In mid-March, the perimeter of my physical world shrank to the area from the back of our house to the nature strip outside. Having recently returned from London against the backdrop of international lockdowns, I felt the size of my existence shift from big capital city to a strict fourteen-day quarantine in my Mum’s house by the coast, followed by another four weeks of going out only for essentials and exercise.
As my quarantine began, I instantly craved a bigger space than my childhood bedroom. Though I was aware of my privilege in even having access to such a space, it didn’t assuage my anxiety. I wanted to be outdoors looking to the largest expanses available to me. I looked to the sky each day, the only infinite space left available, and waited for it to close in on me.
Staying connected to the world in times of physical distancing has meant FaceTiming, Zoom calls, using the internet to check in with loved ones. But I checked in so many times I began to check out. At these times it was Melbourne’s suburban nature that kept my lockdown from feeling like I was locked up. Observing and connecting to the small patterns of nature in my backyard kept me from spiralling into dark thoughts during isolation.
A week into my quarantine period, I receive a phone call from my grandmother in Queensland, also isolating with no family nearby.
My Pa has not-so-early-onset dementia and doesn’t understand the pandemic. My Ma has stopped explaining it to him. Instead, we talk about family of peewees that visits her garden every morning. I can hear them through the phone. ‘They call for me,’ Ma says. ‘Talking to the birds keeps me sane. Or insane.’ She laughs.
In my Mum’s garden we also have a frequently visiting peewee. We have an abundance of Wattle Birds that circle their shiny bodies around our garden like it’s a race track. Silver Gulls drop by in groups after an afternoon at the beach and direct their sass at the more subdued water birds – grebes, moorhens and the occasional heron – that sometimes venture in from nearby water.
At sunset an entire neighbourhood of lorikeets takes up residency in our largest Banksia tree. They gossip and make a mess, pulling seeds out of the trees and knocking them to the ground. They scream over each other and the cacophony reminds me of the Twitter/news/Instagram/Zoom spin cycle I am stuck in, indoors. Within the cacophony of screeching, I cannot pinpoint a single bird.

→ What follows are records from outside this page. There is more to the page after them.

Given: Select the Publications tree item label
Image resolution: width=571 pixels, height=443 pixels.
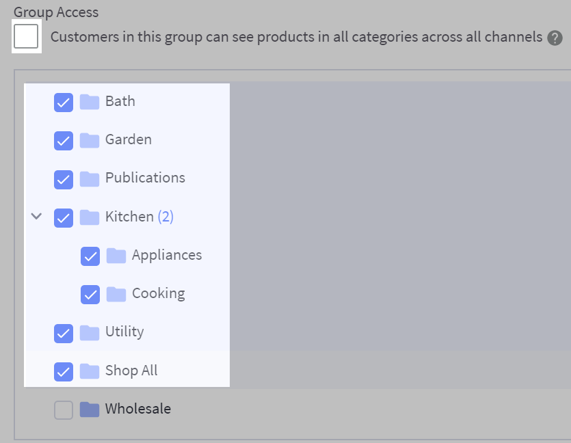Looking at the screenshot, I should click(144, 178).
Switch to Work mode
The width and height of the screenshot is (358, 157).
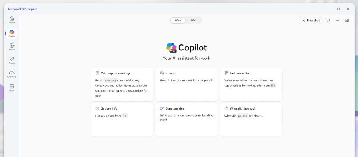coord(178,20)
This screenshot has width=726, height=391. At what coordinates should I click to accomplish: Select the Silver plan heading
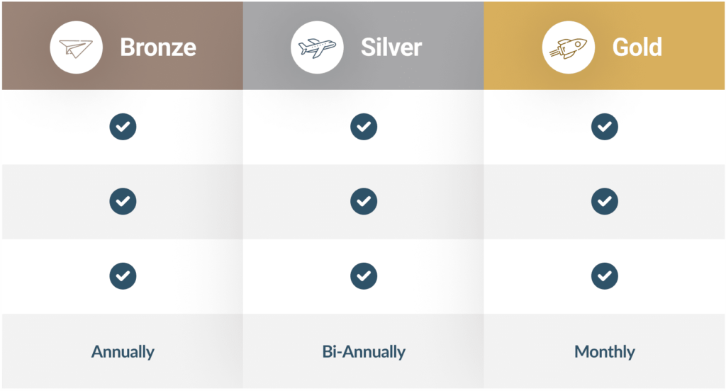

My Instagram feed is filled with people making sourdough from scratch, but this isn’t my style of domesticity. Instead, once my initial quarantine period is over, my sister and I build a veggie patch and plant dark leafy green seedlings.
I help my Mum repot a Magnolia tree. Some of its leaves are turning yellow and autumn is a good time to repot deciduous trees: as the days get shorter, the trees exert less effort into producing the chlorophyll they need to photosynthesise and grow. Instead, they channel energy into downward growth through their roots so they can absorb as many nutrients from the soil during winter.
I think about using this time to ground myself like the Magnolia, slowing down and channelling my energy into rooting myself to this moment. If I slow down now, maybe I too can burst into creamy white and fragrant flowers in the springtime.
At dusk, I leave my phone inside and go to stand underneath our Banksia tree. There are yellow brush flowers under every step. The sun sets, the lorikeets rush into the air at the same time, and as the light leaches from the sky, everything begins to go quiet.
My Mum’s house backs onto a tiny tidal creek. Every day the tide rises to the banks of our garden, and every day it drops to expose the dark silt it runs over. My moods in lockdown are the same. Sometimes I am flowing, able to concentrate to read or craft, or commit to an online yoga class. Other times I’m muddy and sluggish and feel vulnerable to news headlines and misinformation. As lockdown becomes a routine, I forget how to measure days and weeks with no memorable features.
But the days are still passing and eventually comes the announcement of restrictions being eased. It’s a relief to be able to go a little further afield in my day-to-day: go to the park, to the beach or for a hike in larger green spaces. On the first evening of new freedoms I walk to the beach to watch the sunset. The same Silver Gulls from my garden are floating on the golden stripe the setting sun paints on the bay. A soft south-easterly washes past my face but aside from the suggestion of waves in the water, everything is still and calm. I let the mood of the sea wash over my feet planted firmly in the wet sand. It’s a high tide.
There is a body of research and articles about how spending time in nature can improve your mental health. Visit Victoria lists an entire database of local and regional green spaces where you can ‘unplug from your devices and de-stress by reconnecting with nature’. Australian Geographic has an urban birdwatching guide to Melbourne. Even from suburbia, Melbourne has a vibrant natural world to breathe in and out, in and out.